Close this search box.

CTRL+ALT+Desire Review: Sex, Lies & Family Annihilation

A man looks at a mirror and sees a pixelated, blurred version of his face in the Paramount+ series CTRL+ALT+DESIRE

Colin Archdeacon’s true crime series CTRL+ALT+Desire is stylish and intriguing, but buckles somewhat under an infuriating subject.

The world of true crime is a vast and fascinating one. There are innumerable podcasts, series, films, articles, books and YouTube creators dedicated to telling stories about some of the world’s worst criminals. CTRL+ALT+Desire, Colin Archdeacon’s series dedicated to the case of Grant Armato, is very much a product of this cultural obsession, stemming from a four-year investigation into the Florida-native’s conviction for murdering his entire family.

A small town community in the Sunshine State is rocked when Armato’s mother, father and brother are found shot to death in their home. When Armato was arrested and interviewed by police, what unfolded was a story of a man so obsessed with a Bulgarian cam-girl named Silvie that he spiralled into depression, financial ruin and dangerous isolation.

CTRL+ALT+Desire is predominantly a vehicle for the multitude of phone conversations Archdeacon had with Armato to be pieced together into a coherent retelling of the case from Armato’s perspective. Talking head interviews with reporters, detectives and Armato’s defence team round out the narration, which is in turn overlaid over a series of selfies, online footage, police interviews, and brief interludes of reconstructions from actors.

This series format, as opposed to a filmic one, allows Archdeacon to indulge in the set-up, offering a lot more context and background information for the audience to be privy to. It also gives Armato the opportunity to be, seemingly, candid and honest about how streaming video games on Twitch to make some money devolved into spending thousands of dollars a day on gifts for Silvie. It is interesting, well-paced and intriguing, delving into the cycle of mental health struggles and the checklist of internet dangers.

» Dataset rows:

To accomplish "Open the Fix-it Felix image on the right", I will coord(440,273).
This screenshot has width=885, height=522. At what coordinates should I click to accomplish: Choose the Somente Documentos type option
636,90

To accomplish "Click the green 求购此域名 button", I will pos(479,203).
...
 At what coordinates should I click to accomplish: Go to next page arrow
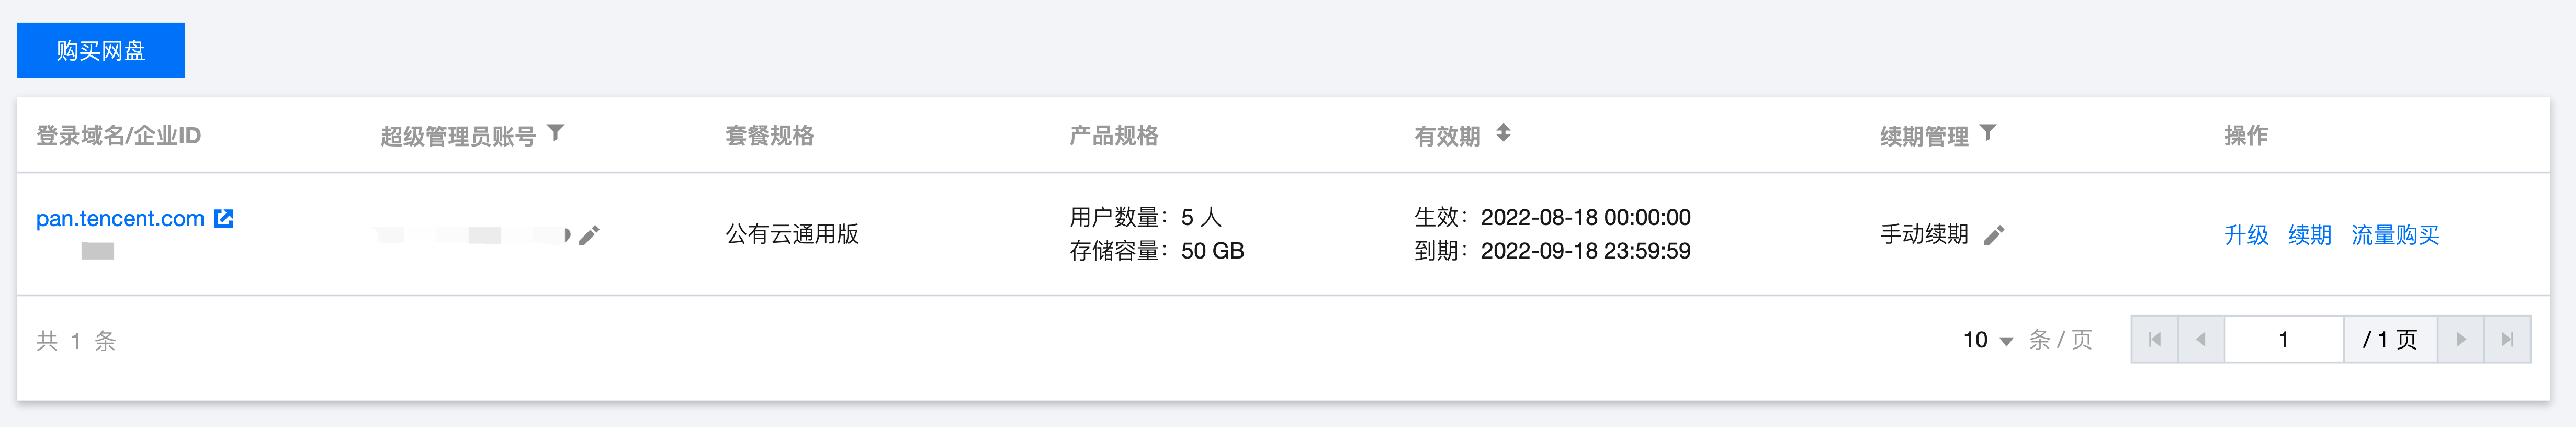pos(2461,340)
...
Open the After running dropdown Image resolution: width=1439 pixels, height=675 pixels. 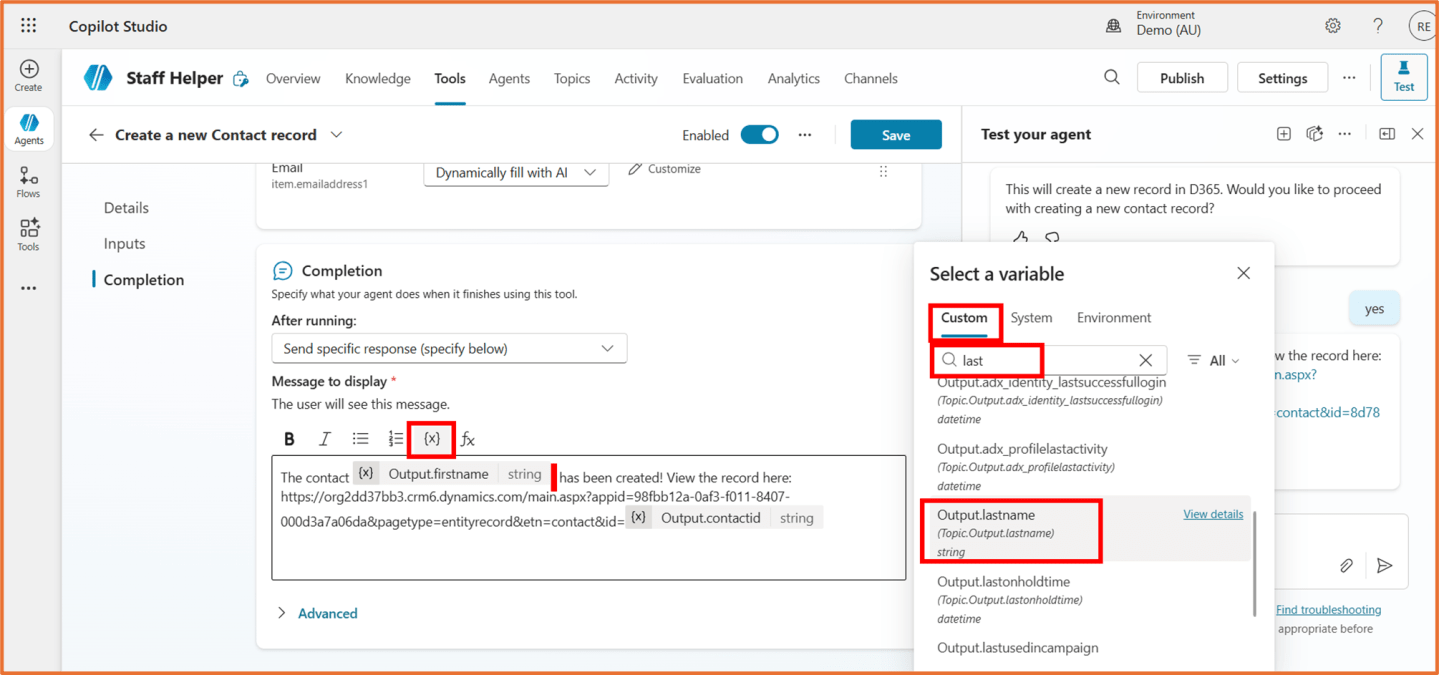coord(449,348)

» Job 1: According to the review, how long was the investigation that the series stems from?
» Job 2: Retype the review from "CTRL+ALT+Desire Review: Sex, Lies" up to and including "his entire family.".
Please answer using only the review, not the data.

» Full answer 1: Four years.

» Full answer 2:
CTRL+ALT+Desire Review: Sex, Lies & Family Annihilation

A man looks at a mirror and sees a pixelated, blurred version of his face in the Paramount+ series CTRL+ALT+DESIRE

Colin Archdeacon’s true crime series CTRL+ALT+Desire is stylish and intriguing, but buckles somewhat under an infuriating subject.

The world of true crime is a vast and fascinating one. There are innumerable podcasts, series, films, articles, books and YouTube creators dedicated to telling stories about some of the world’s worst criminals. CTRL+ALT+Desire, Colin Archdeacon’s series dedicated to the case of Grant Armato, is very much a product of this cultural obsession, stemming from a four-year investigation into the Florida-native’s conviction for murdering his entire family.